* Source passage:
Thursday, August 30, 2007

Read -before- wringing hands, next time, o Kossack types (and many, many others of Us).

brownfemipower, guesting at Zuky, explains it as plainly as you're ever going to get.

Contrary to popular opinion, communities of color have not sat about for the last few years wringing our hands wondering how we can get those white folks to pay more attention to us. Our communities are flourishing and full of intellectual diversity. Most of the more progressive/radical bloggers are blogging about grassroots social justice issues that directly affect their communities. I almost never read mainstream news sources any more — I link through my favorite bloggers of color to find out what’s going on with people of color who live in Greece, Mexico, Australia and the U.S. I read comments to find out what other people of color are thinking about events. Through the “colored” blogging community, I have become more connected to other people like me than I have probably ever been in my life.

* Collected material:
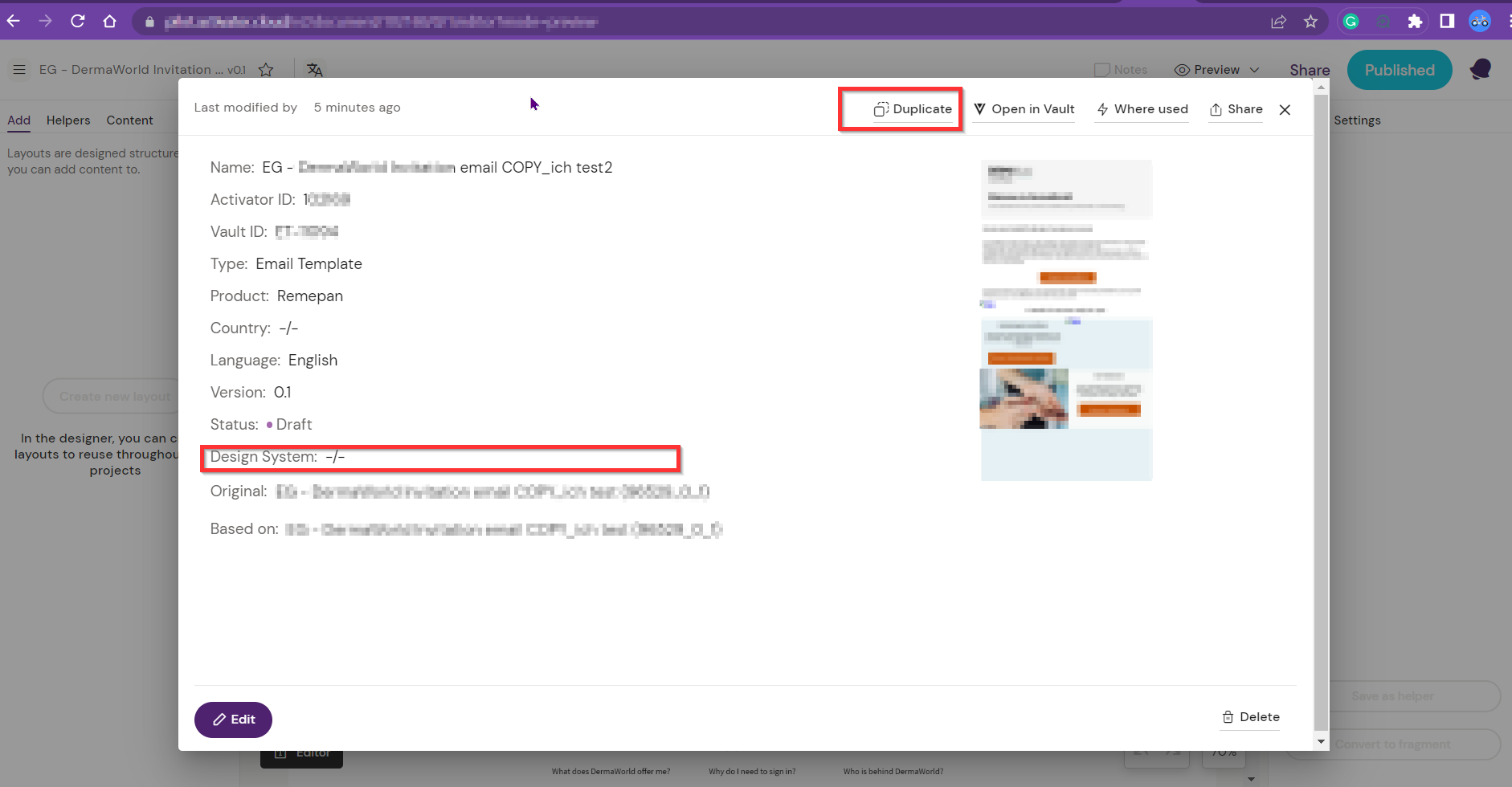Star the document as favorite
The height and width of the screenshot is (787, 1512).
[x=266, y=70]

* Given exercise:
Copy the section of the blog post that opens with the words containing "Read -before- wringing" and closes with "going to get.", substituting "another blog" for "Zuky". The data has no connection to the blog post.

* Right answer:
Read -before- wringing hands, next time, o Kossack types (and many, many others of Us).

brownfemipower, guesting at another blog, explains it as plainly as you're ever going to get.